In other news, I also would love a “Centipedes Descend” shirt or coffee mug. I think it would be amazing if you put a spider web under the words (or on the bottom of the coffee cup) so it can catch the centipedes for you, lest you miss any. 😀
July 12, 2018 — 9:48 AM
jjtoner says:
The basic 3-act structure, which is at the heart of this book, is a useful template for a thriller (in book form) and a really good place to start if you have any desire to ever have your book turned into a film by Hollywood. Saving the cat is a way of generating an empathic response from the reader to your main character. The ‘pope in the pool’ is another useful technique that Snyder explains. That’s about all I remember about the book.
July 13, 2018 — 11:01 AM
Bill Smith says:
Chuck: Great post. I think the Save the Cat conundrum boils back to one of the fundamental rules of writing and arting in general: You need to know the rules so you can figure out how to break them.
Save the Cat is a rulebook, guidelines, here’s how it’s done.
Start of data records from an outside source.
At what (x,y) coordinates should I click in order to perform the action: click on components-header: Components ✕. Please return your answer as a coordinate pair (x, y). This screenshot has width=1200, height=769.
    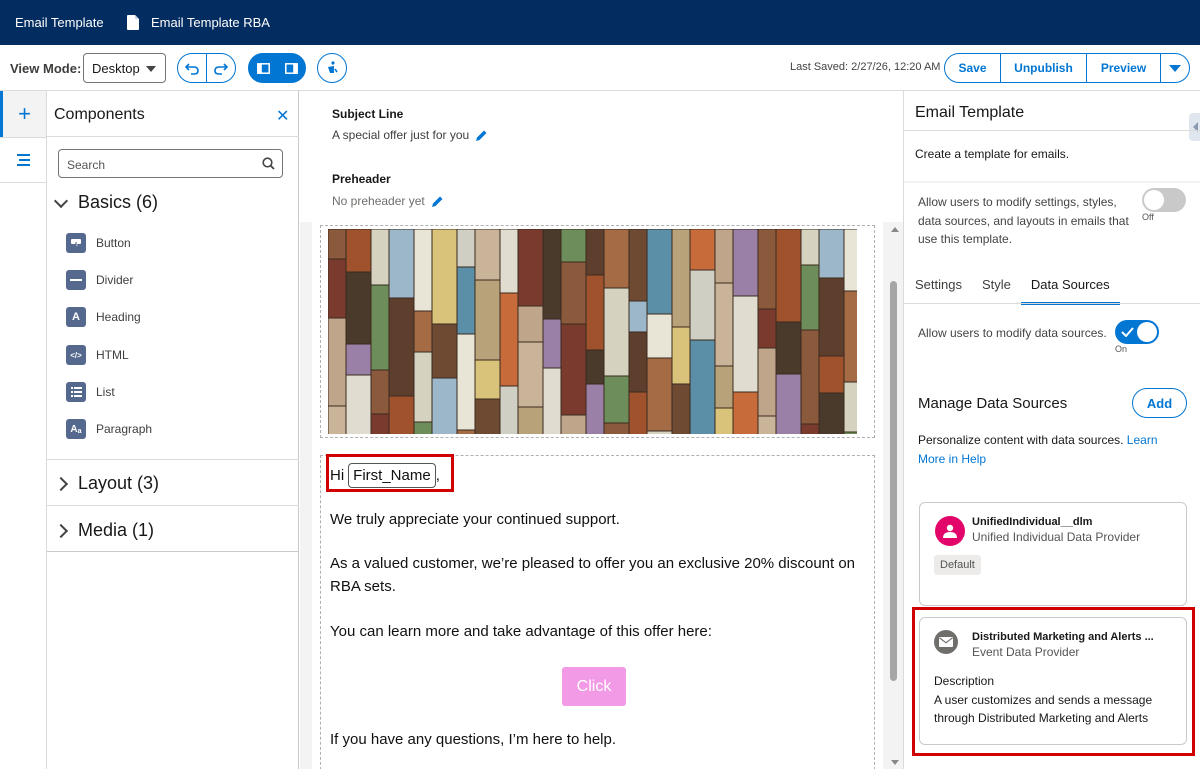
    Looking at the image, I should click on (173, 114).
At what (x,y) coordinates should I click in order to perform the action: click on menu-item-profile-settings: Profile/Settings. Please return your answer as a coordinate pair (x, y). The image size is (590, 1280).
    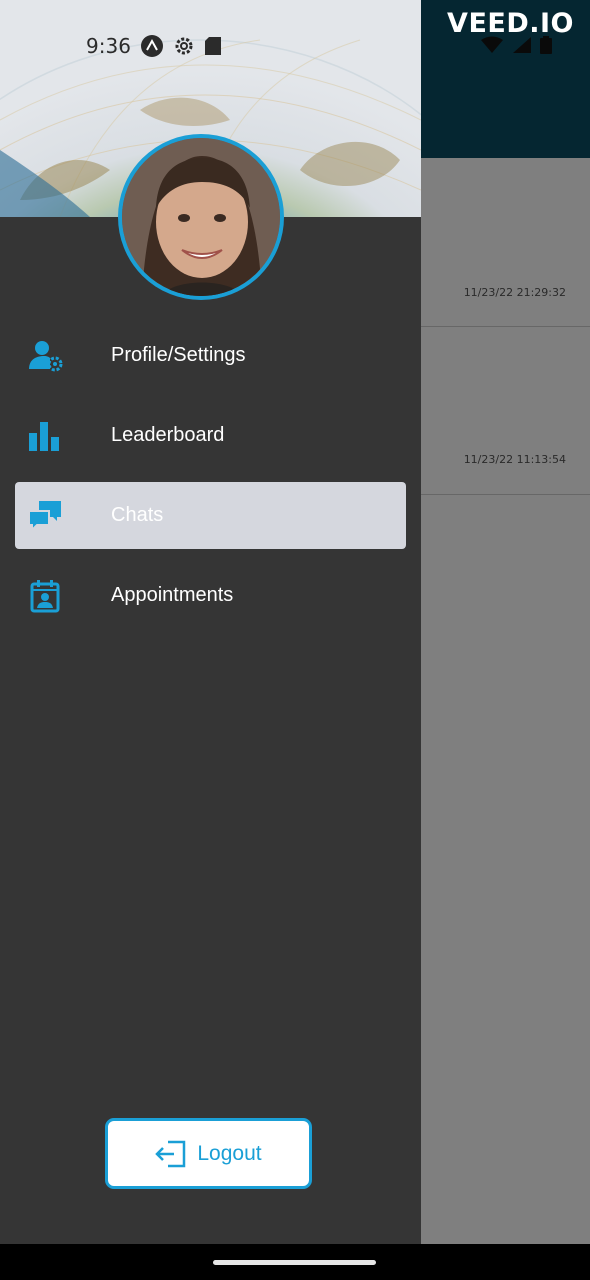
    Looking at the image, I should click on (210, 356).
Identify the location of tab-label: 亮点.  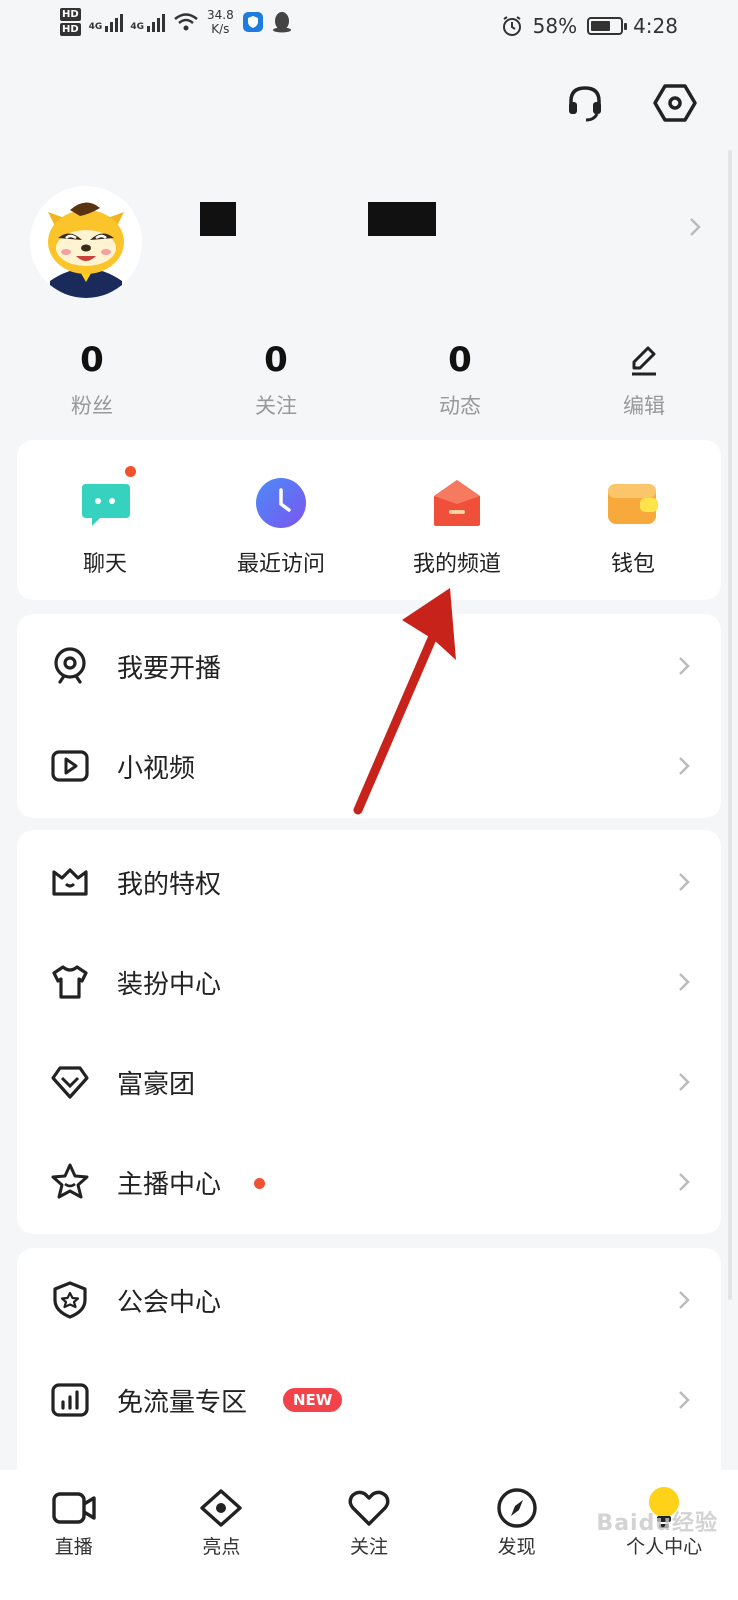
(222, 1547).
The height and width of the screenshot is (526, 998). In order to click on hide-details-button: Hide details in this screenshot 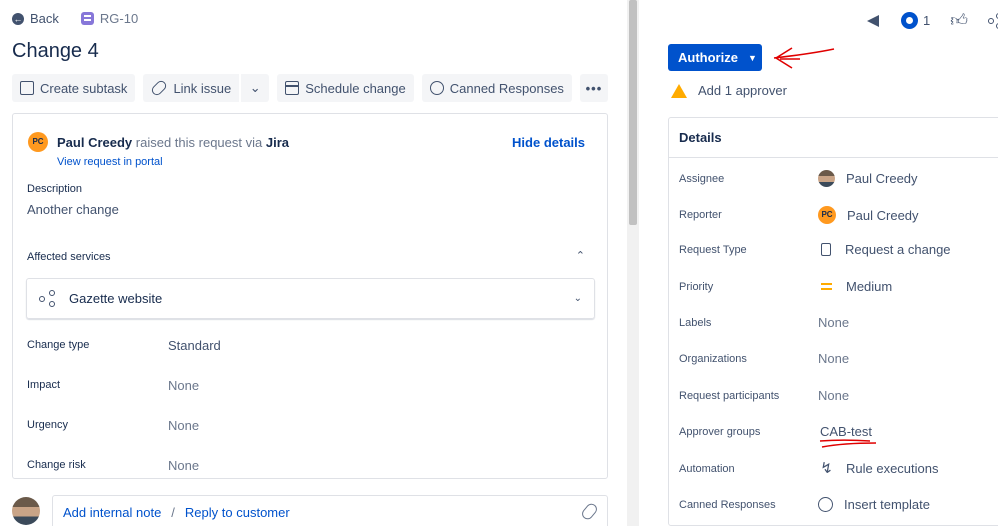, I will do `click(548, 142)`.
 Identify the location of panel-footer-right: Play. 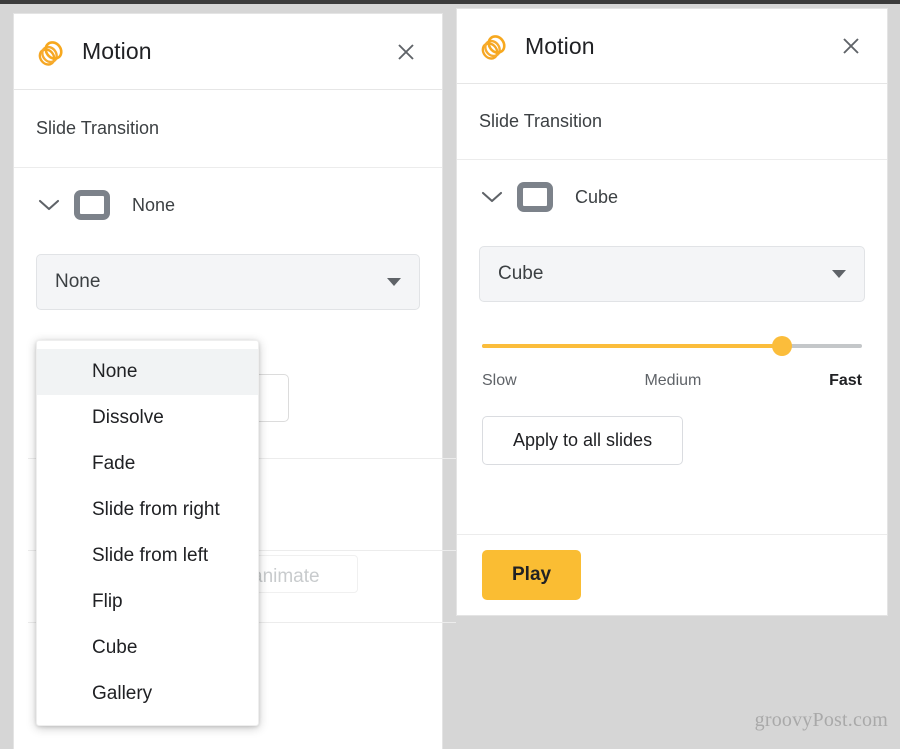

Then, you take the rules you understand, use the ones that work for you … and, ultimately, do what works for you. You can break the rules when you need to in order to create your art. Do what works for you.
July 14, 2018 — 8:41 AM
terribleminds says:
True, but also, not entirely — SAVE THE CAT, again, isn’t a rulebook for writers of fiction. It’s a rulebook for screenwriters of blockbuster cinema. But agreed that this is best how to read it — guidelines. A thing you can break, not even because you need to, but because this shit isn’t really hard and fast in the first place.
July 14, 2018 — 2:37 PM
Gary says:
I’ve been writing forever, but have only recently started looking at (screenwriting style) plotting and beatsheets and I’m all but PARALYZED with doubt while trying to apply it to my writing. It feels so awkward and unnatural. I’m a pantser not a plotter, but it takes FOREVER to get anything done plotting retroactively. It’s like trying to assemble a living chicken from a bucket of KFC.
July 14, 2018 — 9:14 PM
Rebecca Douglass says:
I’ve read it. As with pretty much every writing book I’ve read (yup–including Chuck’s), there are nuggets I can haul away, and lots of stuff that either makes me wonder if I’m writing at all, or makes me wonder how the author ever writes anything, what with all this structure and stuff to keep thinking about.I suspect that it’s good to read the books. Some of that stuff seeps into the unconscious the way the grammar and structure of the English language seeped into me through reading, rather than memorizing rules, and probably helps me plot a better story. But I’m not treating any writers’ guide as the Bible. Hell, I don’t treat the Bible as the Bible.
July 30, 2018 — 4:59 PM
susielindau says:
I had heard that film producers are looking for non-formulaic scripts. TV shows are the worst! I always know who murdered the poor slob. No fun in that. SO I agree that using it in books could make it boring and predictable.
July 31, 2018 — 11:26 AM
stuartpaynepoetry says:
Could you not leave out some food and water for the cat? Some shelter for bad weather. Contact a local TNR group about sterilisation if needed.
December 10, 2018 — 6:04 PM
Mindy M says:
Update to your blog. There’s a book called Save the Cat Writes a Novel! I suggest people use that for book writing instead.Take care!